Ciudad de México, CDMX. - Mal de amores, la nueva serie de Netflix que adapta la novela de Ángeles Mastretta, se realizó con la participación de más de 3,500 personas en un proceso que incluyó 93 días de filmación en tres estados del país. La producción recopila un extenso trabajo apoyado por la colaboración de más de 600 proveedores locales.
La grabación tuvo lugar en Puebla, Ciudad de México y San Luis Potosí, donde el equipo de producción recorrió más de 125 mil kilómetros buscando locaciones adecuadas. Durante este proceso, se reservó un total de 10,800 noches de hotel para alojar a los trabajadores. Puebla fue crucial para la imagen de la serie, usando lugares emblemáticos como el Palacio Municipal y la Biblioteca Palafoxiana, esenciales para recrear el inicio del siglo XX en México.
Más de 625 personas formaron parte del elenco y el equipo técnico, mientras que el vestuario fue diseñado con más de 500 prendas originales, realizadas en su mayoría con fibras naturales.
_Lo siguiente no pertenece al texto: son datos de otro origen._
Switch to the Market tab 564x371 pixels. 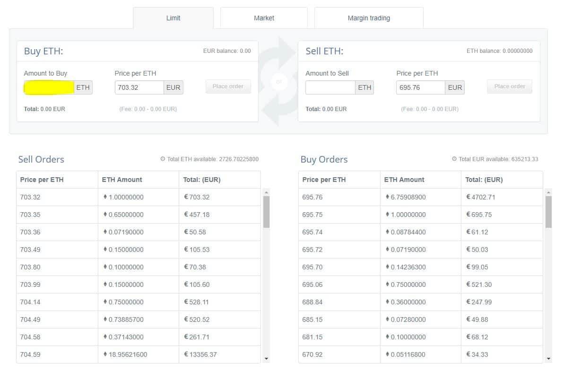click(x=264, y=18)
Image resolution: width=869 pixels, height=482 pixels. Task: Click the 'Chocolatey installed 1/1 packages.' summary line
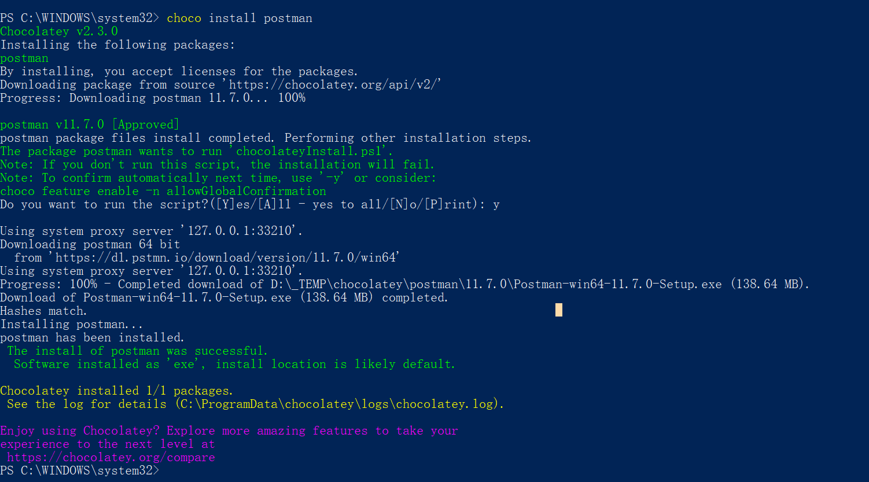pos(116,391)
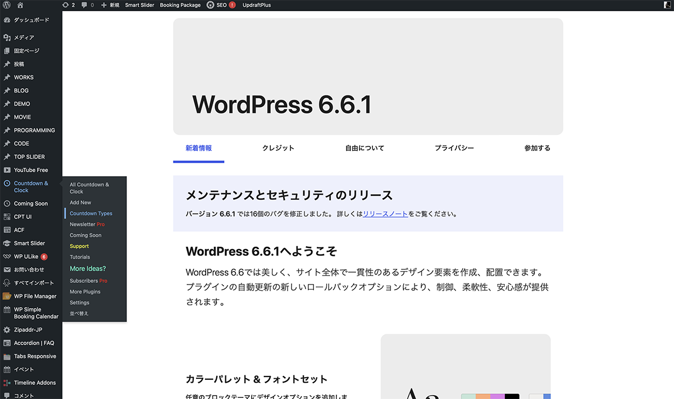Open the リリースノート link
This screenshot has width=674, height=399.
pos(385,214)
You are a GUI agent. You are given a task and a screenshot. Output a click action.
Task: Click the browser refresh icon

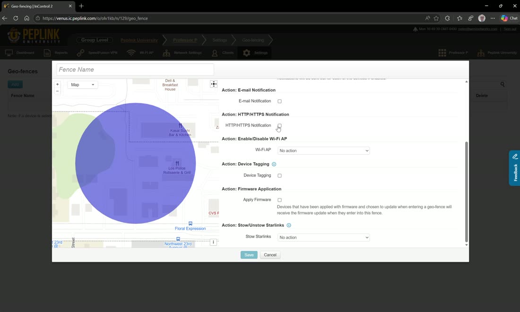click(16, 18)
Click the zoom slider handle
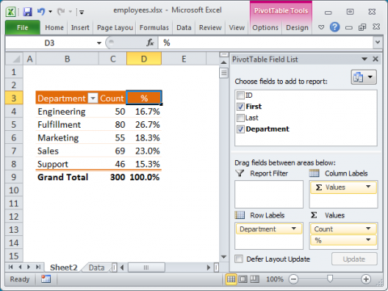Viewport: 388px width, 291px height. point(330,279)
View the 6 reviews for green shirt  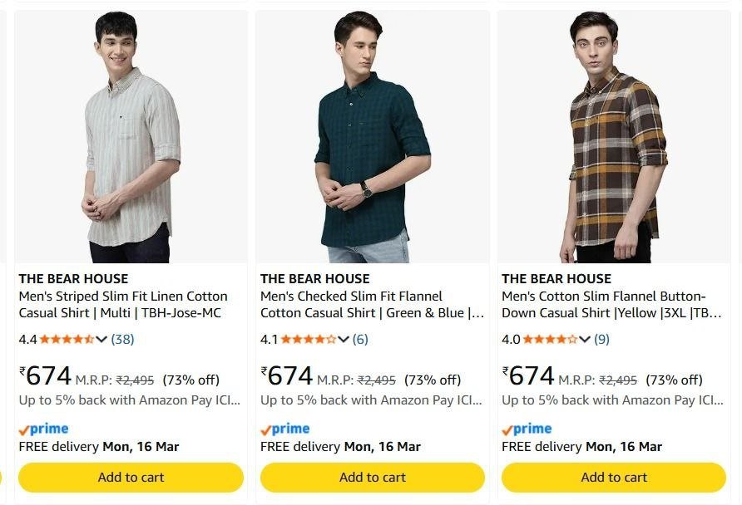(360, 339)
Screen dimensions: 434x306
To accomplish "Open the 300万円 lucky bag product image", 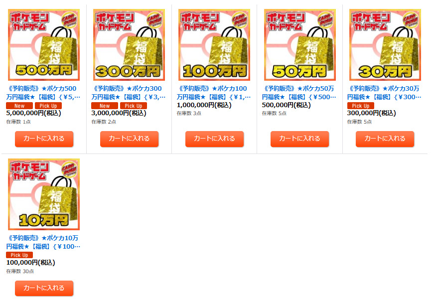I will 129,45.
Este esfuerzo por capturar el ambiente de época también involucró la aportación de coleccionistas que proporcionaron piezas históricas, como un Ford T de 1903.
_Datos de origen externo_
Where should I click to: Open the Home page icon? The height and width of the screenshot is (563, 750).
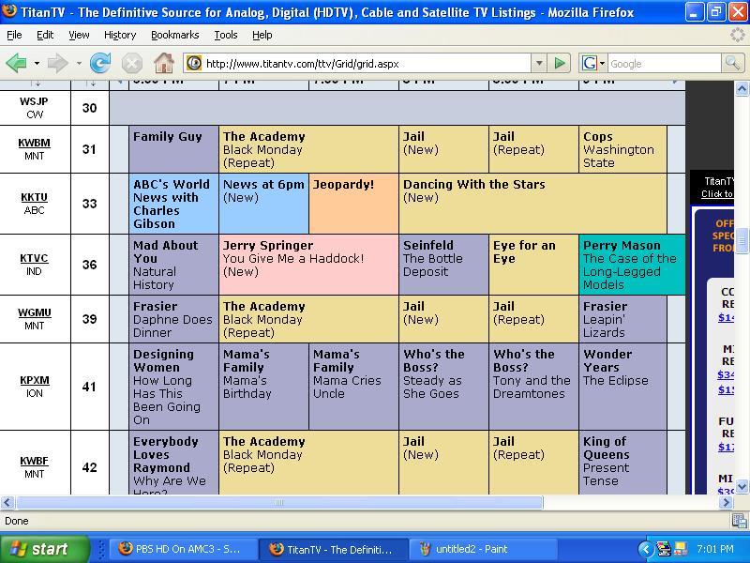pos(163,63)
La banda sonora de la serie se compuso con la participación de más de 60 músicos, incluyendo reconocidos artistas como Vivir Quintana y Lila Downs. Mal de amores no solo busca entretener, sino también resaltar la vasta capacidad creativa y de producción de la industria mexicana.
El estreno de la serie ha conseguido posicionarse en el Top 10 global de Netflix, reflejando el impacto cultural y económico que tiene la producción de contenido nacional. Por ahora, la serie brinda visibilidad a las capacidades de los talentos mexicanos en el ámbito audiovisual.